Demos, pues, los frutos que el Señor espera de nosotros, fuertemente adheridos al Señor, nutriéndonos de la savia viva de su amor y de su gracia, con la conciencia de que sin Él no podemos dar fruto (ver Jn 15, 4-5).
IV. PADRES DE LA IGLESIA
San Gregorio: «Pero debe oírse con gran temor lo que dice: “Córtala, pues, ¿para qué ha de ocupar aún la tierra?”. En efecto, teniendo cada uno a su modo un lugar en la vida presente, si no da frutos de buenas obras, ocupa la tierra como árbol infructuoso. Porque en el sitio en que él se encuentra impide que trabajen otros».
San Basilio: «Es propio de la divina misericordia no imponer castigos en silencio, sino publicar primero sus amenazas excitando a penitencia, así como hizo con los ninivitas y ahora con el labrador, diciendo “Córtala”, estimulándolo a que la cuide y excitando al alma estéril a que produzca los debidos frutos».
San Gregorio: «Por tanto, no nos apresuremos a herir, sino dejemos crecer por misericordia; no sea que cortemos la higuera que aún puede dar fruto y que aún puede curar el celo de su inteligente cultivador».
San Agustín: «También el colono que intercede representa a todo santo que dentro de la Iglesia ruega por el que está fuera de ella, diciendo: “Señor, perdónala por este año (esto es, en este tiempo con vuestra gracia), hasta que yo cave alrededor de ella”».
San Agustín: «“Y si no, la cortarás después”, esto es, cuando vengas en el día del juicio a juzgar a los vivos y a los muertos.
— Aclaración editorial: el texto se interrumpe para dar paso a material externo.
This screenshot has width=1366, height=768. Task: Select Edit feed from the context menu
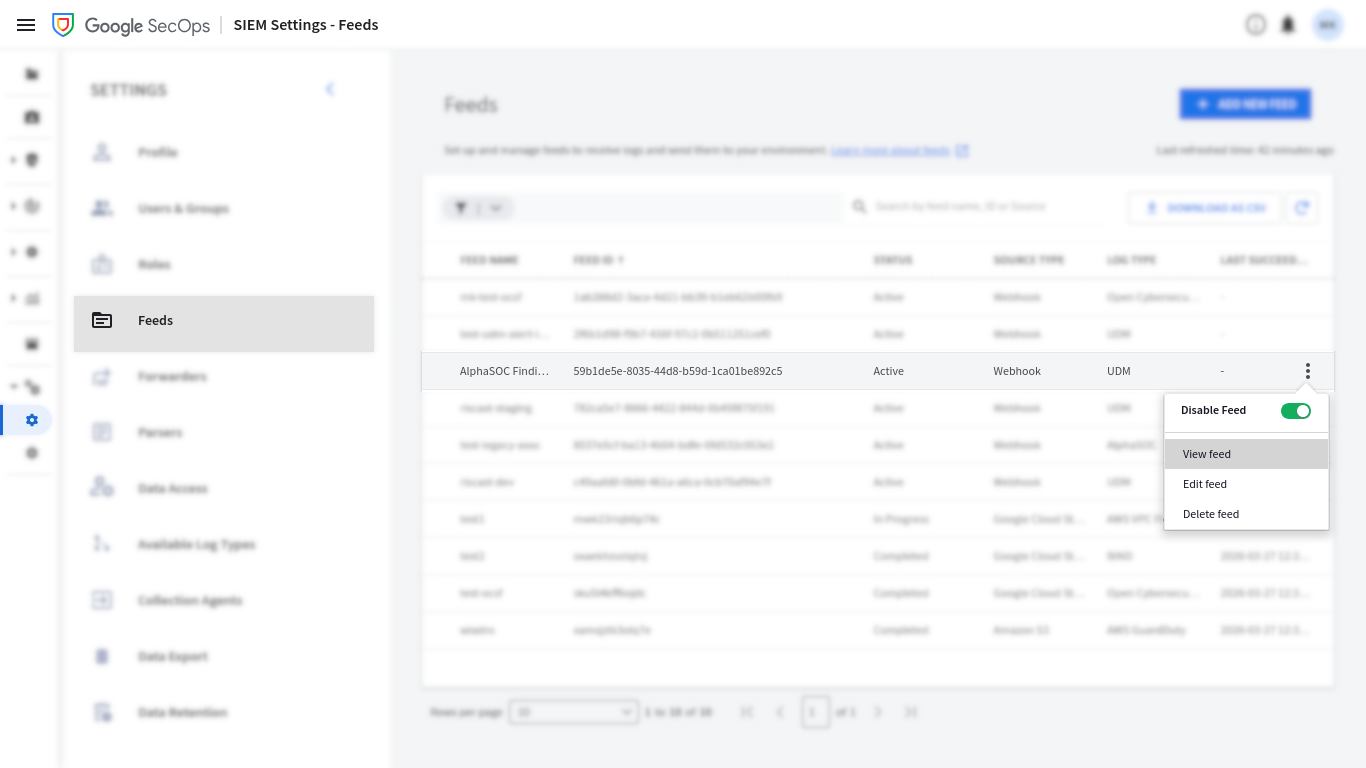[1204, 483]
Hasta entonces, por ahora perdona».
V. CATECISMO DE LA IGLESIA
Llamados a dar fruto, por la acción del Espíritu en nosotros
736: Gracias a este poder del Espíritu Santo los hijos de Dios pueden dar fruto. El que nos ha injertado en la Vid verdadera hará que demos «el fruto del Espíritu que es caridad, alegría, paz, paciencia, afabilidad, bondad, fidelidad, mansedumbre, templanza» (Gál 5, 22-23). «El Espíritu es nuestra Vida»: cuanto más renunciamos a nosotros mismos, más «obramos también según el Espíritu» (Gál 5, 25).
1098: La gracia del Espíritu Santo tiende a suscitar la fe, la conversión del corazón y la adhesión a la voluntad del Padre. Estas disposiciones preceden a la acogida de las otras gracias ofrecidas en la celebración misma y a los frutos de vida nueva que está llamada a producir.
1695: «Justificados en el nombre del Señor Jesucristo y en el Espíritu de nuestro Dios» (1 Cor 6, 11), «santificados y llamados a ser santos» (1 Cor 1, 2), los cristianos se convierten en «el templo del Espíritu Santo». Este «Espíritu del Hijo» les enseña a orar al Padre y, haciéndose vida en ellos, les hace obrar para dar «los frutos del Espíritu» (Gál 5, 22) por la caridad operante. Sanando las heridas del pecado, el Espíritu Santo nos renueva interiormente mediante una transformación espiritual, nos ilumina y nos fortalece para vivir como «hijos de la luz» (Ef 5, 8), «por la bondad, la justicia y la verdad» en todo (Ef 5, 9).
1724: Avanzamos paso a paso mediante los actos de cada día sostenidos por la gracia del Espíritu Santo. Fecundados por la Palabra de Cristo, damos lentamente frutos en la Iglesia para la gloria de Dios.
VI. TEXTOS DE LA ESPIRITUALIDAD SODÁLITE
“Mi Padre me ama y ha puesto todo en mis manos, y los que Él me ha dado vendrán a mí y a nadie echaré fuera. Y como nadie puede arrebatar nada de la mano de mi Padre, nadie te arrebatará de mis manos.
Yo cuido de todos los que mi Padre me ha dado y he velado por ti y nadie se ha perdido. No te dejaré ni abandonaré. Y, ¿si yo estoy contigo, quién contra ti? Nadie te separará de mi amor.
La voluntad de mi Padre es que no pierda a nadie de los que Él me ha dado, sino que yo les dé vida eterna, no mueran nunca y los resucite el último día”.
(P. Jaime Baertl, No pierdo a nadie en “Estoy a la puerta… Escúchame”. Oraciones para el encuentro con el Señor. Vida y Espiritualidad, Lima 2014).